14.11.2016   Der neue "Branchenreport Onlinehandel" des IFH Köln zeigt: Der deutsche Onlinehandel zeigt keine Spur von Wachstumsschwäche.

Im Gegenteil: Für 2016 rechnen die IFH-Experten erstmals mit einem Umsatzvolumen von über 50 Milliarden Euro (Hochrechnung 2016: 52,3 Milliarden Euro).

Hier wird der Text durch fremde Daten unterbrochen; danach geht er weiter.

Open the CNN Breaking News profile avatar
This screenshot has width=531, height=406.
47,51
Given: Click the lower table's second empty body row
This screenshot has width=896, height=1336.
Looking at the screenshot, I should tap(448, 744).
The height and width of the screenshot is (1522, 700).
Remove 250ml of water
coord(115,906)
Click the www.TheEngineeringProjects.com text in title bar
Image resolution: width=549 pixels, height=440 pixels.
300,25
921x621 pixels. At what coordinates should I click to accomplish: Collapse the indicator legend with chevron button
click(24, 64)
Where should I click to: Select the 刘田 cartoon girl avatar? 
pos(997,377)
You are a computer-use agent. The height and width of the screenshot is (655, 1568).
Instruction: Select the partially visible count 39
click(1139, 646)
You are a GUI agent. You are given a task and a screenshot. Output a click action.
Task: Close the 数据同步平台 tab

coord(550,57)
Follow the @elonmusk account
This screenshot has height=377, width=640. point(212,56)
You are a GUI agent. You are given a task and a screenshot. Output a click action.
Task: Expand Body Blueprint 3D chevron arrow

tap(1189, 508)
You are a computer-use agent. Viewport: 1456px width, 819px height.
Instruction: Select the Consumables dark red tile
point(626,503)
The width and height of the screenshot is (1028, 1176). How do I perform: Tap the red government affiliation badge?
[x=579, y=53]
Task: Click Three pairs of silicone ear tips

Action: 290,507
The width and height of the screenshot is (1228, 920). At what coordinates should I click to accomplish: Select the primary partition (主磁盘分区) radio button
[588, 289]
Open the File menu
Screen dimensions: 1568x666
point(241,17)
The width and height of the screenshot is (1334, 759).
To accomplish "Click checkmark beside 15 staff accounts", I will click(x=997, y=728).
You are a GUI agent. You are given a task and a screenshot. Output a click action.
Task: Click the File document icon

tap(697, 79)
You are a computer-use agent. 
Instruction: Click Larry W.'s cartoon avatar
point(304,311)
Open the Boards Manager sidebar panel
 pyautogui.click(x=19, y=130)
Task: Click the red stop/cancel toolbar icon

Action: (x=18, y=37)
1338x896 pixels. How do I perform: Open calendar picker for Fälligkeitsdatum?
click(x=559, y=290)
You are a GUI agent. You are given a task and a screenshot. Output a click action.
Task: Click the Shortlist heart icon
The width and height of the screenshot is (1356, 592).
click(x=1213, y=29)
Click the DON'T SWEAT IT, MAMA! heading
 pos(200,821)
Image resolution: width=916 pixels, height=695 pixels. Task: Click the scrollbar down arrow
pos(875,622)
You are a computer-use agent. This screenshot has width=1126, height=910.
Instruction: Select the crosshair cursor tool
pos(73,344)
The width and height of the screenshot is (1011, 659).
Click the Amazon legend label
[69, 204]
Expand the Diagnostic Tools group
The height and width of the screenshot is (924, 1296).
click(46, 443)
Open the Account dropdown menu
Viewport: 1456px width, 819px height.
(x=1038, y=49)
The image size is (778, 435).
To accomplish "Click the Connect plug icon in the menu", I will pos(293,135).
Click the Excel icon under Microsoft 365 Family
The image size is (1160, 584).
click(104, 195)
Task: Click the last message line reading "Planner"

Dabei wächst der der Onlinemarkt nicht nur weiter, sondern auch schneller. Für das laufende Jahr wird ein Umsatzzuwachs von rund 5,3 Milliarden Euro im Vergleich zu 2015 erwartet. Das heißt: Auch das absolute Wachstum nimmt weiter zu. "Der Onlinemarkt ist noch nicht erwachsen geworden. Die Wachstumsdynamik ist ungebrochen, ein Abflachen der Wachstumskurve noch nicht zu erkennen. Im Gegenteil: das absolute Wachstum des Onlinehandels nimmt spürbar zu, getrieben vor allem von den Nachzüglerbranchen, Das Internet hat sich längst als gleichberechtigter Einkaufskanal etabliert und wird zukünftig für noch mehr Produkte wichtiger Anlaufpunkt der Konsumenten sein. Eine differenzierte Betrachtung macht deutlich, dass in den nächsten Jahren aber selbst in einigen Vorreiterbranchen noch erhebliches Wachstum im Onlinehandel zu erwarten ist", so Dr. Kai Hudetz, Geschäftsführer des IFH Köln. Und IFH-Onlinemarktexperte Hansjürgen Heinick ergänzt: "Um die Dynamik des Onlinehandels für das eigene Geschäft richtig einschätzen zu können, hilft nur ein Blick auf einzelne Categories. Die IFH-Analyse der Sortimentsbereiche und Konsumgütermärkte zeigt, dass z. B. auch in bereits reifen Onlinemärkten wie Consumer Electronics und Elektro durch einzelne Nachzügler wie Elektro-Großgeräte neue Wachstumsimpulse entstehen können."